The Social Network (2010) Director: David Fincher

★★★★★
The Social Network tells an admittedly biased story about the founding of “TheFacebook,” everyone’s least favorite social networking website. It details the rise of the robotic and antisocial Mark Zuckerberg as he founds (or perhaps steals) the idea for a college networking site at Harvard University. It grows and expands to other ivy league schools, eventually landing as a start-up in Silicon Valley, where Zuckerberg becomes the world’s youngest self-made billionaire. The whole film is told through a series of inter-spliced scenes showcasing lawsuits filed against Zuckerberg by various people associated with the founding of the company. The film explores themes of ambition, friendship, betrayal, and genius. Digital relationship-building takes precedence over real friendships in the creation of the world’s largest online dystopian social media platform.
Jesse Eisenberg brilliantly plays Mark Zuckerberg, and other notable names like Justin Timberlake, Andrew Garfield, and Rashida Jones also appear in the film. Timberlake plays Sean Parker, the smooth-talking, playboy and Silicon Valley investor who once founded Napster until it went bankrupt due to lawsuits. He was chased out of the next company he founded, before he became involved in venture capital investing where he opened significant opportunities for the fledgling Facebook. Trent Reznor (of Nine Inch Nails) and Atticus Ross created the score for the film -which opens with the White Stripes’s Ball and a Biscuit and closes with The Beatles’s Baby You’re A Rich Man. The film also features a brilliantly eerie cover of Radiohead’s “Creep.” Aaron Sorkin wrote the screenplay, a writer of other great screenplays like A Few Good Men, Charlie Wilson’s War, Moneyball, and others. For writing The Social Network, he received an Academy Award.
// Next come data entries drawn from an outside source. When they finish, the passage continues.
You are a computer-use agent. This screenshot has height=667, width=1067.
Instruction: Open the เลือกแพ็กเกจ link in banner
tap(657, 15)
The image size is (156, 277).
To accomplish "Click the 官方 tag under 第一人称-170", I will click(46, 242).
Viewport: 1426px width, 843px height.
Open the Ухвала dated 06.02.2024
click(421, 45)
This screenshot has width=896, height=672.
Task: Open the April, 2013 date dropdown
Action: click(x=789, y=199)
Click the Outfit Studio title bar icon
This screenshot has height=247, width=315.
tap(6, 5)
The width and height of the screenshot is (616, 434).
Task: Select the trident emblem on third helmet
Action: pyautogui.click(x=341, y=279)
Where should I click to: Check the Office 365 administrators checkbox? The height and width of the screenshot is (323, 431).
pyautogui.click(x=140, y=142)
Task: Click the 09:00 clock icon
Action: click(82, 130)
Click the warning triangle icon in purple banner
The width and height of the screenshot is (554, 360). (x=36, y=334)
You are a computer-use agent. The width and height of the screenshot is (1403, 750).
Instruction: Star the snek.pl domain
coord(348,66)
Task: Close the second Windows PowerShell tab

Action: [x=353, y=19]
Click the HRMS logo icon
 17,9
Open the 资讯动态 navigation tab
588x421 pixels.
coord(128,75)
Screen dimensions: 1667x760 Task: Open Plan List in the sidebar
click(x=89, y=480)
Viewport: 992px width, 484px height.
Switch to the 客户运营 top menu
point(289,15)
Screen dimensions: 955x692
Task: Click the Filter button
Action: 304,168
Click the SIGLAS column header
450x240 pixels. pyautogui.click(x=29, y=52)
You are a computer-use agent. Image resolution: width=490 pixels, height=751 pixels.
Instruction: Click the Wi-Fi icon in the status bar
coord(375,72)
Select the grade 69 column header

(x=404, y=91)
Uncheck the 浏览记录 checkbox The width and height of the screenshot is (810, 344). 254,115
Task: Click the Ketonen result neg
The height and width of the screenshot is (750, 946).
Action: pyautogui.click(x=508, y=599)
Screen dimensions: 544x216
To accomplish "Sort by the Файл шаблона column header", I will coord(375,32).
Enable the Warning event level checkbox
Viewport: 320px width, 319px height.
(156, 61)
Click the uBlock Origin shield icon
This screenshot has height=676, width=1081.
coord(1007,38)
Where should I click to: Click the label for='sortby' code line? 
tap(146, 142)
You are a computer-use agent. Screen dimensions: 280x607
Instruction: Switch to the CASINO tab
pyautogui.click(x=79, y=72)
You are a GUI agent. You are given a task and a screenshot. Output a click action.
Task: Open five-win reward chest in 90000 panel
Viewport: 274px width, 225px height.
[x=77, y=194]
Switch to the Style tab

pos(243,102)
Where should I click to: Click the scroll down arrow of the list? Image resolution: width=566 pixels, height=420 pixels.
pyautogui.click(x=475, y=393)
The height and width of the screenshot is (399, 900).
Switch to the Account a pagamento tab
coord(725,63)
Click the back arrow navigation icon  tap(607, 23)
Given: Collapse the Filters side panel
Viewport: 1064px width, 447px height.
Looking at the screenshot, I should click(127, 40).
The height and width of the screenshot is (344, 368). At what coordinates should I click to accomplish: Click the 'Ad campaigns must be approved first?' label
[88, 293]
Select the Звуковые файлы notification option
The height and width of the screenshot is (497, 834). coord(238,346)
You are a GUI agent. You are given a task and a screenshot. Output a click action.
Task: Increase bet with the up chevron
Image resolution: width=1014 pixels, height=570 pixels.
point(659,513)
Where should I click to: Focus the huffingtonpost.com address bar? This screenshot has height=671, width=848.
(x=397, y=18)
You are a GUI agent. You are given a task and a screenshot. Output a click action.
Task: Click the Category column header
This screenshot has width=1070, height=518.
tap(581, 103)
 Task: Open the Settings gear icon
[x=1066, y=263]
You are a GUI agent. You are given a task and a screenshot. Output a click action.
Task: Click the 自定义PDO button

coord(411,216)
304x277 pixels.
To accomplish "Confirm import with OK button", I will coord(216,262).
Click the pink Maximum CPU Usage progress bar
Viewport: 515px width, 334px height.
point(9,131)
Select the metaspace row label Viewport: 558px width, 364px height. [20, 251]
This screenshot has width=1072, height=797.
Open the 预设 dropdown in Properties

The Social Network is a brilliant character study of success in America and it preys on changing public attitudes toward Facebook along with much of Silicon Valley for that matter. Once celebrated as the harbinger of freedom and self-expression, within a decade Facebook has suddenly become synonymous with Orwellian dystopianism -Mark Zuckerberg being a significant target of this public ire. The film has continued to age well, as Facebook has only drawn ever greater scrutiny amidst a bottomless well of accusations of corruption and perhaps even treason. The film beautifully portrays both the early excitement as well as the descent into cynical pessimism for the modern social network.